US, China locked in a race to weaponize four-legged robots for military applications

WIRED

The Chinese military recently unveiled a new kind of battle buddy for its soldiers: a “robot dog” with a machine gun strapped to its back.

In video distributed by the state-run news agency CCTV, People’s Liberation Army personnel are shown operating on a testing range alongside a four-legged robot with what appears to be a variant of the standard-issue 5.8 x 42-mm QBZ-95 assault rifle mounted on it as part of China’s recent Golden Dragon 24 joint military exercises with Cambodia in the Gulf of Thailand. In one scenario, Chinese soldiers stand on either side of a doorway while the robot dog enters the building ahead of them; in another, the robot fires off a burst of bullets as it advances on a target.

“It can serve as a new member in our urban combat operations, replacing our members to conduct reconnaissance and identify enemy [sic] and strike the target during our training,” one Chinese soldier shown operating the robot told CCTV.

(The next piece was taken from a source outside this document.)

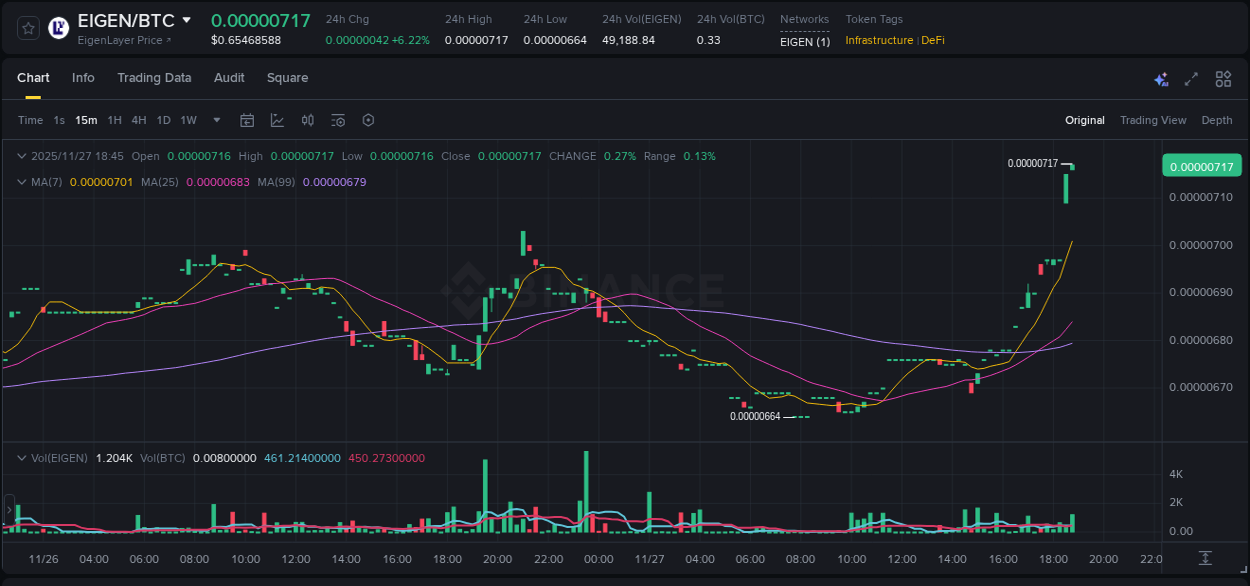Toggle EIGEN/BTC as favorite via star icon
Viewport: 1250px width, 586px height.
[27, 27]
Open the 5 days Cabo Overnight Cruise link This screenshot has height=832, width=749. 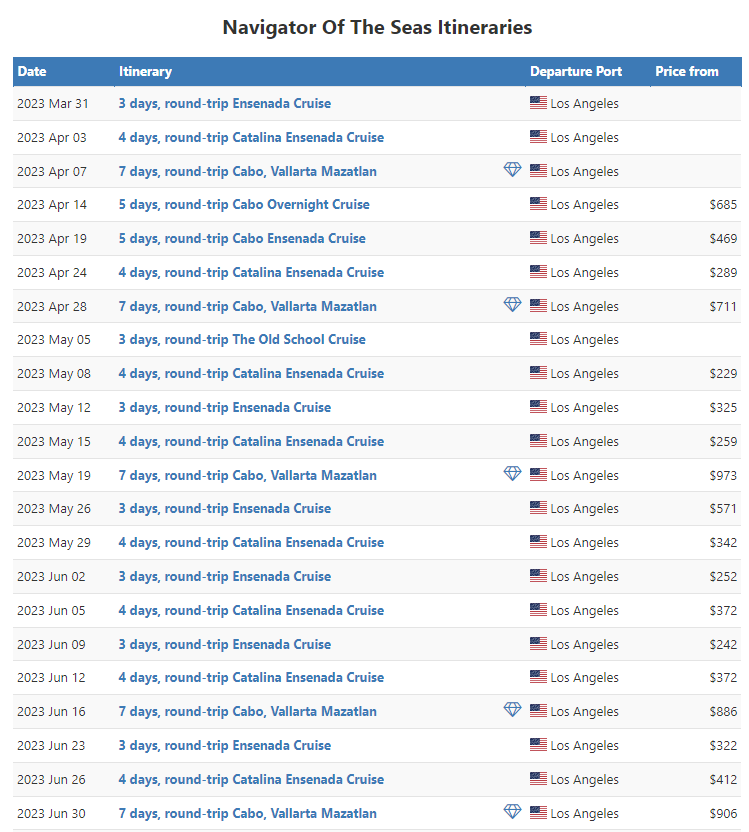[244, 204]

This isn’t the first time the Chinese military-industrial complex has shown off an armed robot dog. In October 2022, Chinese defense company Kestrel Defense published a video showing an unmanned aerial vehicle air-dropping a quadrupedal ground vehicle affixed with a 5.8 x 42-mm QBB-97 light machine gun on a roof during an urban warfare experiment. The company had previously released footage of robot dogs outfitted with combat systems that included everything from smoke grenades to loitering munitions. And as recently as this March, Chinese researchers claimed that tests involving robot dogs outfitted with an unidentified 7.62-mm rifle (likely a variant of the Type 56 assault rifle that’s based on the ubiquitous Soviet-made AK-47) yielded marksmanship that rivaled trained Chinese sharpshooters, according to the South China Morning Post.

China’s demonstration clearly rankled international observers, prompting at least one American lawmaker to call on the US Defense Department for a report on “rifle-toting robot dogs” and their potential national security implications. But if the Chinese military is pioneering the weaponization of robot dogs, then the United States military isn’t far behind.